As you know, I’ve been running a model to predict the outcomes of upcoming Democratic Primary contests. The model has change over time, as described below, but has always been pretty accurate. Here, I present the final, last, ultimate version of the model, covering the final contests coming up in June.
Why predict primaries and caucuses?
Predicting primaries and caucuses is annoying to some people. Why not just let people vote? Polls predict primaries and caucuses, and people get annoyed at polls.
But there are good reasons to make these predictions. Campaign managers might want to have some idea of what to expect, in order to better deploy resources, or to control expectations. But why would a voter who is not involved in a campaign care?
I had a very particular reason for working on this project, of predicting primaries and, ultimately, the course of the Democratic race for the Democratic nomination as a whole.
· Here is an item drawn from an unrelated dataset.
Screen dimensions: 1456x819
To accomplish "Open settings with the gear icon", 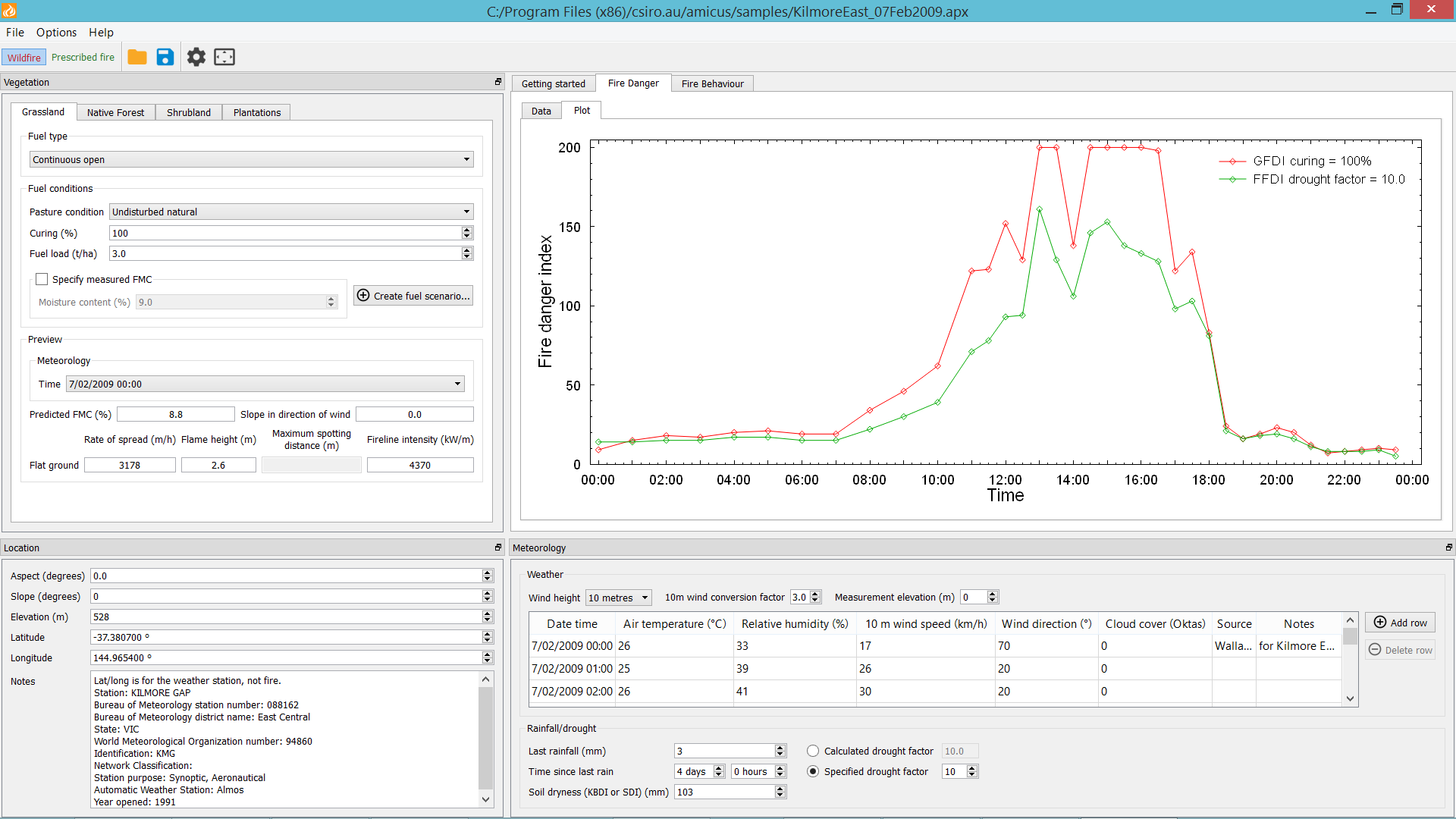I will coord(196,57).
When this campaign started, there were several candidates, and they all had positive and negative features. Very early in the process, all but two candidates dropped out, and I found myself liking both of them, though for different reason. I would have been happy supporting either Hillary Clinton or Bernie Sanders.
Personally I believe that it is good to vote, during a primary, for the person you like best in direct comparison among the other candidates. But at some point, it may be wise to support the one you feel is most likely to win. There are two closely related reasons to do this, and I think most observers of the current campaign can easily understand them. One is to help build momentum for the candidate that is going to win anyway. The other is to limit the damage that is inevitable during a primary campaign as the candidates fight it out.
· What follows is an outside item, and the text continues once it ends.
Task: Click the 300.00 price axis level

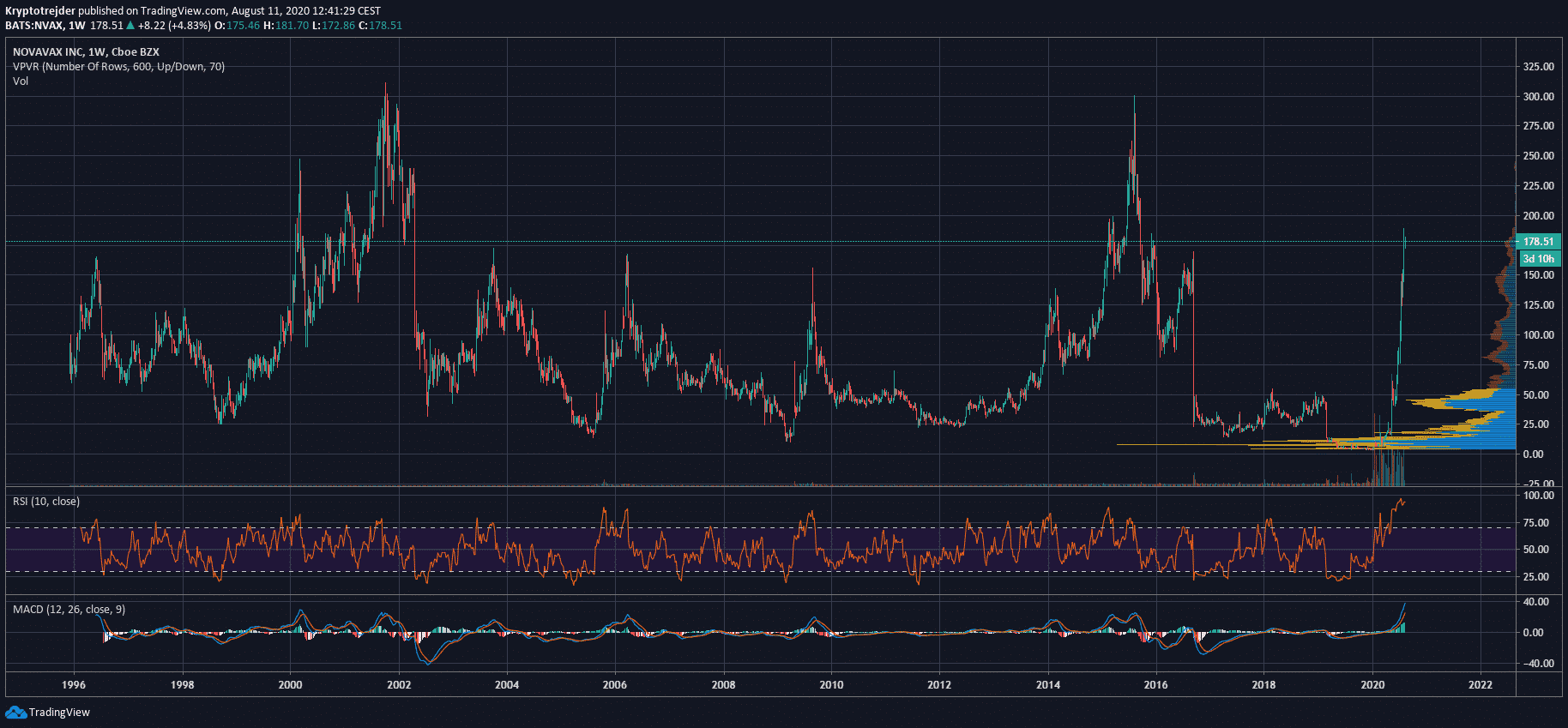Action: click(x=1538, y=97)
So, early on in the process, I decided to see if I could produce a reliable method to predict the final outcome of the primary process, in order to know if and when I should get behind one of the candidates. That is the main reason I did this. In order for this method to meet this and other goals, it had to be more accurate than polls.
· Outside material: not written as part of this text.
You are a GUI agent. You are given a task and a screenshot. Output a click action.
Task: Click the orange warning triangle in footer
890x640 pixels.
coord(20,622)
There are other reasons. One is that it is fun. I’ve been doing this in primaries and general election campaigns for quite a few elections. I like data, I like analyzing data, I like politics, I like trying to understand what is going on in a given political scenario. So, obviously, I’m going to do this.
Another reason is to test the idea that the voters are changing their minds over time. In order to do this one might use all the primaries and caucuses to date to predict future primaries and caucuses, and then, if the predictions go out of whack, you can probably figure that something new is going on. This relates to overall feelings among the electorate as sampled by each state, but it also relates specifically to ideas about why a particular state reacted to the campaigns the way it did.
An example of this came up recently when Bernie Sanders won in West Virginia. My model had predicted a Sanders win there, and the actual vote count was very close to the prediction. Since that prediction was based on voter behavior across the country to date, I was confident that nothing unusual happened in West Virginia. But, something unusual should have happened there, according to some conceptions of this campaign.
The economy of West Virginia is based largely on coal mining, and there are lot of Democrats there. (Democrats in local elections; they tend to vote for Republicans in the general.) So, it was thought that the voters would pick a candidate based on a perceived position on climate change and coal. Clinton went so far as to pander to the West Virginians with a rather mealy mouthed comment about how we could still keep mining coal as long as we figured out a way to have it not harm the environment. That was the Clinton campaign doing something about the coal mining vote. Others thought that a Sanders win there would indicate that he somehow managed to get a strong climate change message across to coal miners. That idea is a bit weak because when it comes down to it, Clinton and Sanders are not different enough on climate change to be distinguished by most voters, let alone coal supporting voters. In any event, the win there by Sanders was touted as a special case of a certain candidate bringing a certain message to certain voters. But, he then lost in the next coal mining state over, Kentucky, and in both states the percentage of voters that picked Clinton and Sanders was almost exactly what my model predicted, and that model was not based on climate change, coal, or perceptions or strategies related to these things, but rather, on what voters had been doing all along.
So, nothing interesting actually happened in West Virginia. Or, two interesting things happened that cancelled each other out perfectly. Which is not likely.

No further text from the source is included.